Thousands of workers attended what could be the largest rally ever there. Among them were northwest Indiana steelworkers.
The buses left the steelworkers union building in Gary by 7 a.m. and headed straight to the Indiana Statehouse for the protest.
The mass demonstration is a protest against what labor union members believe is an anti-worker agenda at the Indiana capitol. Labor unions say their wages and collective bargaining rights are under attack.
Republicans believe the changes they're seeking will help taxpayers by lowering the cost of public construction projects. Most Democrats have been at an Urbana, Illinois, hotel refusing to give Republicans the quorum that they need.
Legislators will not be in session Thursday or Friday. Regardless, 20,000 union members still planned to protest in Indianapolis Thursday, calling it the "We Are Indiana" rally. The rally was expected to be the largest rally at the Indiana Statehouse since 1995 when union members protested wages.
Sherry Schultz has put in 13 years at U.S. Steel in Indiana. On Thursday morning, she boarded a bus with hundreds of fellow union members prepared for a fight in Indianapolis at the statehouse. They're outraged over proposed legislation that they feel is anti-worker.

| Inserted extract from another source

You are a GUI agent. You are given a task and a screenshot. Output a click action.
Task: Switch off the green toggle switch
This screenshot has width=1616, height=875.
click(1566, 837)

"It will cut our wages tremendously because we have no collective bargaining, and they're free to do whatever they want to do to us however they want to do it, so it definitely will cut our pockets and our wages," said Schultz. "Hopefully, just our presence being there will send a tremendous message to 'em."
Proposed education reforms have also angered teachers, so they've united with the laborers union. Educators also believe their collective bargaining rights will be limited by new legislation.

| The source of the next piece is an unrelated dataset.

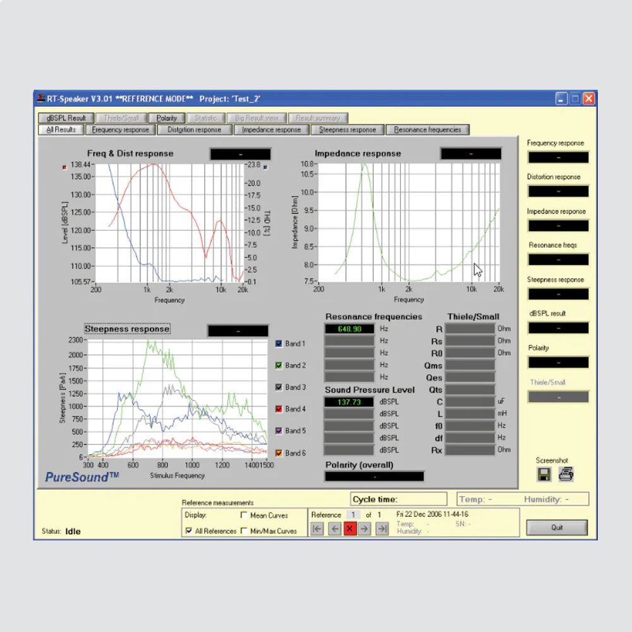Turn on Min/Max Curves display
This screenshot has width=632, height=632.
click(x=244, y=531)

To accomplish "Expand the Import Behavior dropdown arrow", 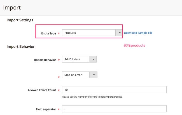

"Unions are the mouthpiece for men and women, whether they're for the middle class or for the poor. We are the ones that are the buffer. You eliminate us out of the equation, then there is no middle class," said Jerry Littles, president, Steel Workers Local 1014.
Indiana's house speaker says he is optimistic about the return of boycotting Democrats but he does not have any commitment that they're coming back Monday.
"The Indiana politicians in charge of the statehouse have proposed a long series of bad bills," said Robin Rich, steelworkers union. "These bills basically go after the right of workers to have a voice on their job and to collectively bargain around their working conditions and their wages, and the bills, the so-called Right to Work Bill, which would weaken labor unions and drive down our wages about $5,000 per Hoosier worker. This is going to affect all Hoosier workers, all people in Indiana and would take away collective bargaining rights of teachers to talk about their class sizes, safety issues in the classroom and other basic rights on the job, and project labor agreements to drive down wages of construction workers."
Rich said many unionized workers from different unions were on the 11 buses from Gary.
"We have hospital workers, teachers, construction workers, steelworkers, people from all walks of life, who all are united to say enough is enough," Rich said. "The only thing that we have to stand between us and corporate power is a voice at our jobs and unions set the standards for all people in Indiana."
Rich said that although the legislators are not in session today, the protesters want to send a message that they are drawing a line.
"We're going to stick together. They can't divide us. There are so many different kinds of people here that have joined together to say no. We believe you're trying to get rid of the middle class in this country," Rich said.